Why it ain’t so: Have you ever timed how long it takes to heat up a frozen pizza (20-30 minutes) or get take-out (20-30 minutes)? Did you know you can cook a meal full of veggies in that same amount of time? And the best part is you don’t have to leave home to do it.
- Add pre-cut veggies to convenient foods. For example, you can add broccoli florets and peas to boxed mac n’ cheese. Just toss them into the boiling water when you add in the pasta.
- Add a veggie soup to dinner. Warm up some tomato or minestrone soup when you have grilled cheese sandwiches for lunch.
- Cook or prep “ahead” on the weekend so that you have go-to dishes during the week. For example, I like to make extra salad (minus the tomatoes and dressing) ahead of time so that I prep once and have 2-3 days of fresh greens (without the bagged salad price).
- Use bagged salad kits as the basis for meals. Okay, so now you’re spending a little extra dough, but you’re coming out waaaaay ahead in terms of nutrition and price. A few of my favorite hacks: Adding leftover or rotisserie chicken to Asian salad kits (“Chinese chicken salad”) or avocado and pre-cooked proteins (hardboiled egg, black beans) to southwestern salad kits (“taco salad”). You end up with a delicious meal that tastes like a $14 restaurant entree but for just $2-4 per person.
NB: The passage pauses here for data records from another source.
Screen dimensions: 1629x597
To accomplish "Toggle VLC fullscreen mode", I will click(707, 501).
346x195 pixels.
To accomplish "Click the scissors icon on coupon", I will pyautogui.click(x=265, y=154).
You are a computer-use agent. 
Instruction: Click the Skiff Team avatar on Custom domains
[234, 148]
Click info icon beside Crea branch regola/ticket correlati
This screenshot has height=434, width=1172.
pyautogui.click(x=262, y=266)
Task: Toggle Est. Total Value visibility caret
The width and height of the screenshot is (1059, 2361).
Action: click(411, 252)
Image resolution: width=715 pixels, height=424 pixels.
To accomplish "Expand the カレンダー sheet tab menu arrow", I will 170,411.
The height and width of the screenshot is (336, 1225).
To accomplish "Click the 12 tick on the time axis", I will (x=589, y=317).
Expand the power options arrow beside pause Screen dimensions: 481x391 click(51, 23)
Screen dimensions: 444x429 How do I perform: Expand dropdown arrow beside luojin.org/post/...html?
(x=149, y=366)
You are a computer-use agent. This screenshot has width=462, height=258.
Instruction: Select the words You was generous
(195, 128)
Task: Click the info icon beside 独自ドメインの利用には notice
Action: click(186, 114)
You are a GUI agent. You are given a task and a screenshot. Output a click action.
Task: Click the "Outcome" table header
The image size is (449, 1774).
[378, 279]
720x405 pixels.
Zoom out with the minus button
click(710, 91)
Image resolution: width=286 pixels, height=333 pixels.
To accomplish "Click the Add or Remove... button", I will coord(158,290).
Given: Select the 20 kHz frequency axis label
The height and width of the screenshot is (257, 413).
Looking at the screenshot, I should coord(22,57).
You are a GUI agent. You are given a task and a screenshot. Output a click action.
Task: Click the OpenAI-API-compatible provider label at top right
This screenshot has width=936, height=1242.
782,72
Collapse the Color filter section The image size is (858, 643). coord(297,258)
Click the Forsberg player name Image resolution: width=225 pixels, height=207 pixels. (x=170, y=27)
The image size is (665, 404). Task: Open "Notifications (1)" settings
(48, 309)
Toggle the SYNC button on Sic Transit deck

- Enjoy vegetable sandwiches. Who says meat and cheese have to have a monopoly on sandwichdom? Veggie sandwiches are quick, healthy, and delicious too. My favorite: An avocado and hummus sandwich with tomato, cucumber, lettuce, and shredded carrots. You could even have a “sandwich buffet” where everyone DIYs their meal to their liking. More veggies to everyone; less prep for you.
So there you have it. Over twenty ways to get yourself to love (and eat) veggies. Try them out and let me know how it goes!